6 is a flowchart illustrating a method of controlling an electronic device according to an embodiment of the present disclosure.

-

Hereinafter, various embodiments of the present disclosure will be described with reference to the accompanying drawings. However, this is not intended to limit the technology described in the present disclosure to a specific embodiment, it should be understood to include various modifications, equivalents, and/or alternatives of the embodiments of the present disclosure. . In connection with the description of the drawings, similar reference numerals may be used for similar elements.

In the present disclosure, expressions such as "have," "may have," "include," or "may include" are the presence of corresponding features (eg, elements such as numbers, functions, actions, or parts).
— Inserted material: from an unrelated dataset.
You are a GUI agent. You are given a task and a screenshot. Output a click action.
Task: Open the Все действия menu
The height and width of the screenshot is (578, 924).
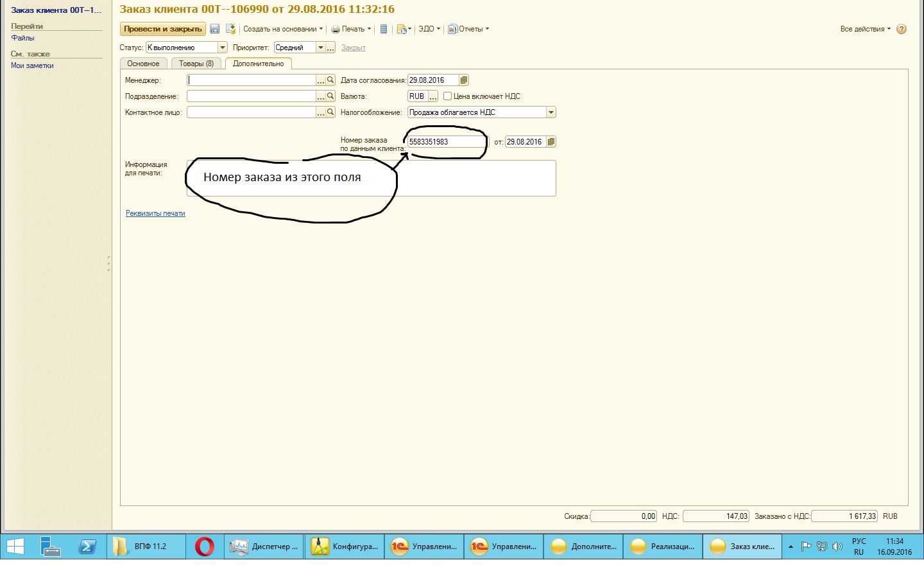click(865, 29)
And does not exclude the presence of additional features.

In the present disclosure, expressions such as "A or B," "at least one of A or/and B," or "one or more of A or/and B" may include all possible combinations of items listed together. . For example, "A or B," "at least one of A and B," or "at least one of A or B" includes (1) at least one A, (2) at least one B, Or (3) it may refer to all cases including both at least one A and at least one B.

Expressions such as "first," "second," "first," or "second," used in the present disclosure may modify various elements regardless of order and/or importance, and It is used to distinguish it from other components and does not limit the components.

Some component (eg, the first component) is “(functionally or communicatively) coupled with/to)” to another component (eg, the second component) or “ When referred to as "connected to", it should be understood that a component can be directly connected to another component, or can be connected through another component (eg, a third component). On the other hand, when a component (eg, a first component) is referred to as being “directly connected” or “directly connected” to another component (eg, a second component), a component different from a component It may be understood that no other component (eg, a third component) exists between the elements.

The expression "configured to (configured to)" used in the present disclosure is, for example, "suitable for," "having the capacity to" depending on the situation. ," "designed to," "adapted to," "made to," or "capable of." The term "configured to (or set)" may not necessarily mean only "specifically designed to" in hardware. Instead, in some situations, the expression "a device configured to" may mean that the device "can" along with other devices or parts. For example, the phrase “a processor configured (or configured) to perform A, B, and C” means a dedicated processor (eg, an embedded processor) for performing the operation, or by executing one or more software programs stored in a memory device. , May mean a generic-purpose processor (eg, a CPU or an application processor) capable of performing corresponding operations.

Hereinafter, the present invention will be described in detail with reference to the drawings.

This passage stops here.